Inconel 718 is widely adopted in the aerospace industry for jet engine and gas turbine components, as well as in the energy sector.

Cobalt-Chrome

Cobalt-chrome alloys are celebrated for their impressive combination of strength, wear resistance, and biocompatibility. With a UTS typically around 1000 MPa, this material is a staple in the medical field for producing implants such as knee and hip replacements.

• Pros:
  • Excellent biocompatibility.
  • High corrosion and wear resistance.
  • Good strength and hardness.
• Cons:
  • Can be challenging to process and machine.
  • Concerns over potential long-term release of cobalt ions.

Its use extends to dental implants and high-wear industrial applications, where its durability is a significant asset.

Tungsten and Heavy Alloys

Tungsten boasts the highest melting point of all metals, making it and its heavy alloys ideal for applications involving extreme heat.
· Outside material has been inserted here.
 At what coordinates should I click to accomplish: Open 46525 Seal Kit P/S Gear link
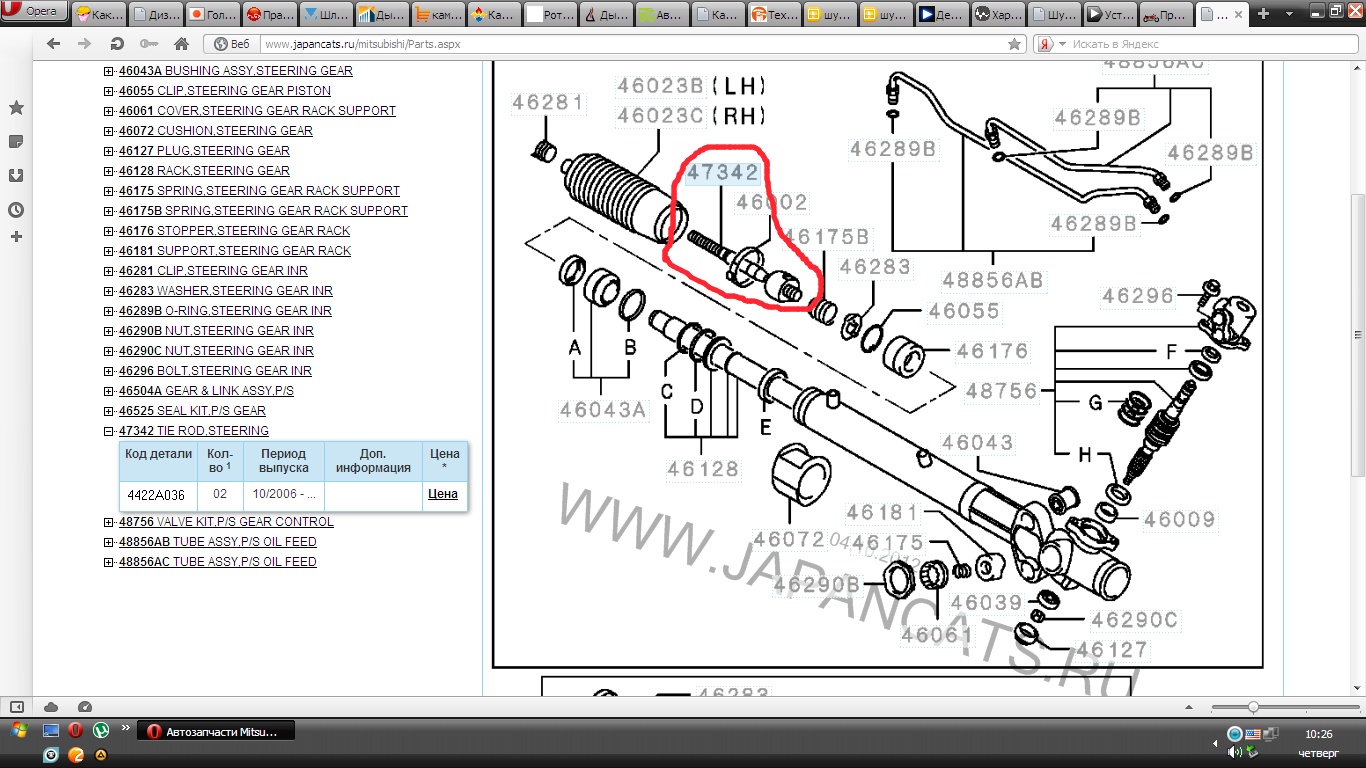pyautogui.click(x=192, y=411)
While incredibly strong and dense, tungsten is also quite brittle at room temperature.

• Pros:
  • Exceptional high-temperature strength.
  • High density.
  • Excellent radiation shielding properties.
• Cons:
  • Brittle at low temperatures.
  • Difficult to machine and process.

These unique properties make tungsten a critical material for niche applications such as rocket nozzles, heating elements in high-temperature furnaces, and radiation shielding.

Strengths of Leading 3D Printing Metals

To provide a clearer overview, the following table summarizes the key mechanical properties of these top-tier metals.
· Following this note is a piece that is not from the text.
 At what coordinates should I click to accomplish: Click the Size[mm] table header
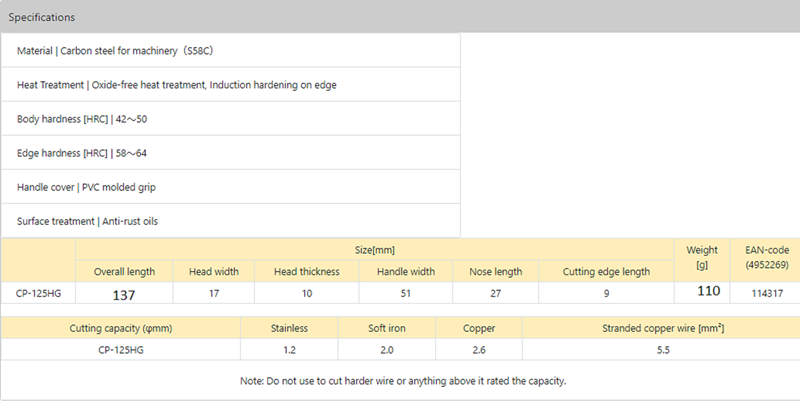click(376, 250)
Note: The properties listed are approximate and can vary based on the printing process, parameters, and post-processing treatments.

Factors Influencing Metal Strength in 3D Printing

The final strength of a 3D printed metal part is not solely dependent on the material itself. Several factors throughout the manufacturing process play a critical role:

• Printing Technology: The method used, such as Selective Laser Melting (SLM), Direct Metal Laser Sintering (DMLS), or Electron Beam Melting (EBM), significantly impacts the microstructure and, consequently, the mechanical properties of the part. For instance, an SLM metal printer can produce highly dense and strong components.
• Post-processing and Heat Treatment: These steps are often crucial for achieving the desired strength. Heat treatments can relieve internal stresses, alter the crystal structure, and significantly enhance the mechanical properties of the printed part.
• Alloy Composition and Powder Quality: The precise composition of the metal alloy and the quality of the metal powder, including particle size and shape, are fundamental to the final part’s integrity and strength.

Choosing the Right Metal for Your 3D Printing Project

Selecting the appropriate metal requires a careful evaluation of your project’s specific needs. Here are some actionable steps to guide you:

1. Define Your Requirements: Clearly identify the primary performance criteria. Is it tensile strength, hardness, corrosion resistance, weight, or a combination of these?
2. Consider the Operating Environment: Will the part be subjected to high temperatures, corrosive substances, or significant stress?
3. Evaluate Printer Compatibility: Ensure that your chosen metal is compatible with your 3D printing equipment.
4. Factor in Post-Processing: Be aware of the necessary post-processing steps and their impact on the final cost and lead time.
5. Balance Performance and Cost: While high-performance metals offer exceptional properties, they also come at a higher price. Determine if the performance benefits justify the cost for your application.

Conclusion

The landscape of metal for 3D printing is rich with high-strength options, each with its unique advantages and ideal use cases. From the sheer power of maraging steel and the innovative potential of custom titanium alloys to the high-temperature resilience of Inconel and the biocompatibility of cobalt-chrome, the possibilities are vast. By understanding the key properties of these materials and the factors that influence their strength, you can confidently select the best metal to bring your high-performance 3D printing projects to life.